La Organización de Estados Americanos (OEA) adoptó este lunes en una tensa sesión una resolución que afirma que en Venezuela hay una "grave alteración inconstitucional del orden democrático" y exige al Gobierno de Nicolás Maduro que restaure "la plena autoridad" de la Asamblea Nacional, de mayoría opositora.

El texto no se sometió a votación, sino que fue aprobado "por consenso" al haber 23 Estados presentes en la sala y abstenerse solo cuatro de ellos: República Dominicana, Bahamas, Belice y El Salvador.

El documento, el más duro adoptado en la OEA contra Maduro, lo presentaron Argentina, Brasil, Canadá, Chile, Colombia, Costa Rica, Guatemala, EE.UU., Jamaica, México, Panamá, Paraguay y Perú.

En el momento de la presentación y debate de la resolución no estuvieron Bolivia, Venezuela ni Nicaragua, que abandonaron la sesión tras denunciar que se trataba de una reunión "ilegal" y un "golpe de Estado institucional", al haberse celebrado pese a que Bolivia, titular de la presidencia del Consejo, la suspendió esta mañana.

Al no presidirla Bolivia, ni Haití (vicepresidente), lo hizo el embajador con más antigüedad en la OEA (después del de Bolivia), el de Honduras, Leónidas Rosa Bautista.

"Gestiones diplomáticas adicionales"

La resolución incorpora la posibilidad de, "en la medida que sea necesario" y en el marco de la Carta Democrática Interamericana, emprender "gestiones diplomáticas adicionales para fomentar la normalización de la institucionalidad democrática", "incluyendo la convocatoria de una reunión a nivel ministerial".

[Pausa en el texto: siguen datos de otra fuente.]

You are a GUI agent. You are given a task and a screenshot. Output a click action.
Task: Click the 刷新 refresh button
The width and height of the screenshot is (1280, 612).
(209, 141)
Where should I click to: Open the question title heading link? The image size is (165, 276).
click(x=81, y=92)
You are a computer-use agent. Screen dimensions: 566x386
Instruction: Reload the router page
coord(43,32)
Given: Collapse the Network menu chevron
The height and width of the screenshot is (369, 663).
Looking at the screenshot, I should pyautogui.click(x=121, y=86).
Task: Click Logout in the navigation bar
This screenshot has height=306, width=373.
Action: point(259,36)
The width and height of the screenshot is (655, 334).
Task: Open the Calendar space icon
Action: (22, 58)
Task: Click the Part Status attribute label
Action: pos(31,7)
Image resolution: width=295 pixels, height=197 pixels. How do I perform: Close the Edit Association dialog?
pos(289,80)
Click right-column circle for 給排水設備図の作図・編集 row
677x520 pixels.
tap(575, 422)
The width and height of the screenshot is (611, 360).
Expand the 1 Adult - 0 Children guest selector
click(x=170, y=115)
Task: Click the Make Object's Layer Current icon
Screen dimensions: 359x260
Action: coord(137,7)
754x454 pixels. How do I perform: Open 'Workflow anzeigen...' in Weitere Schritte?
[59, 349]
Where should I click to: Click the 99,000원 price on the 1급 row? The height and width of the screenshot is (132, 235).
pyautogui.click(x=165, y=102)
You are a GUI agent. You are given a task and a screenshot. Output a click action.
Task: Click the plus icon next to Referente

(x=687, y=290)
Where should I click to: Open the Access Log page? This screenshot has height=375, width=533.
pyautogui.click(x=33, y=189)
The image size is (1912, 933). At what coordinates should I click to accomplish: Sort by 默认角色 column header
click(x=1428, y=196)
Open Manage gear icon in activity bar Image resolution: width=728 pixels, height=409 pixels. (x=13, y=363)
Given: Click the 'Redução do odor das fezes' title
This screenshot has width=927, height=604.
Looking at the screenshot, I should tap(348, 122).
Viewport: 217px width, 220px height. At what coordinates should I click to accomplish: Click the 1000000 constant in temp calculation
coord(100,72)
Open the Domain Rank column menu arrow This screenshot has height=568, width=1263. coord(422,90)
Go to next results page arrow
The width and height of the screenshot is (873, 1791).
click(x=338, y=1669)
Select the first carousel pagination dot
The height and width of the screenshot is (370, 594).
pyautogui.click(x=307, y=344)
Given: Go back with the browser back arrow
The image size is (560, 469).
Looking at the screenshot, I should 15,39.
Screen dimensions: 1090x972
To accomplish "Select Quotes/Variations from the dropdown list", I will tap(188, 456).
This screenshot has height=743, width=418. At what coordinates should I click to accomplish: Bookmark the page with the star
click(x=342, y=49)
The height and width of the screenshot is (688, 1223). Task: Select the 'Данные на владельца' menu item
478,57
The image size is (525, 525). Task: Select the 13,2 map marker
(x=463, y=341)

El texto indica que, "a pesar de la reciente revisión de algunos elementos de dichas sentencias (del Supremo sobre la Asamblea Nacional), es esencial que el Gobierno de Venezuela asegure la plena restauración del orden democrático".

De esa manera, los firmantes instan a Venezuela a "actuar para garantizar la separación e independencia de los poderes constitucionales y restaurar la plena autoridad de la Asamblea Nacional", según la versión final del texto adoptada, que leyó en la sesión la embajadora de Perú, Ana Rosa Valdivieso.

Indican además que "las decisiones del Tribunal Supremo de Venezuela de suspender los poderes de la Asamblea Nacional y de arrogárselos a sí mismo son incompatibles con la práctica democrática y constituyen una violación del orden constitucional de la República Bolivariana de Venezuela".

"Ilegal"

El embajador de Venezuela, Samuel Moncada, advirtió antes de salir de la sala de que cualquier cosa que fuera aprobada en esta sesión no sería tomada en cuenta por su gobierno al considerar que la reunión era "ilegal".

Sin embargo, el secretario general de la OEA, Luis Almagro, consideró que con la adopción de la resolución este lunes "se dio un paso importantísimo para el restablecimiento de la democracia en Venezuela".

La adopción de la resolución culminó una de las jornadas más tensas que se recuerdan en la OEA, que se inició a primera hora de la mañana cuando Bolivia dio el paso insólito de suspender unilateralmente una sesión convocada el viernes por la presidencia del Consejo, que entonces tenía Belice, a petición de 20 países.

Está por ver si la tensión se repetirá este miércoles, para cuando hay convocado en la OEA un Consejo ordinario para que el canciller de México, Luis Videgaray, presente el tema central de la 47 Asamblea General del organismo, que se celebrará en Ciudad de México entre el 19 y el 21 de junio.

"Va de retro Satanás, va de retro OEA"

Por su parte, el presidente de Venezuela, Nicolás Maduro, rechazó también la resolución asoptada por la OEA, organización a la que acusó de pretender convertirse en un "tribunal de inquisición" para "perseguir" a su país.

No tiene nada que ver con Venezuela, un comunicado insulso inoperativo que lo que sí tiene un efecto en Venezuela es una gran indignación y un gran rechazo. Yo llamo al pueblo de Venezuela para que rechacemos esas políticas intervencionistas", dijo Maduro en la televisión. Asimismo, rechazó lo que calificó como un "golpe de Estado" dado a Bolivia, luego de que Honduras tomara su lugar este lunes durante la sesión por la ausencia de los representantes bolivianos.

"Va de retro Satanás, va de retro OEA, vete de aquí OEA, saca tus manos inmundas llenas de sangre de la Venezuela y la patria bolivariana, repudiamos y rechazamos el golpe de Estado en la OEA", dijo Maduro, con la Constitución en mano.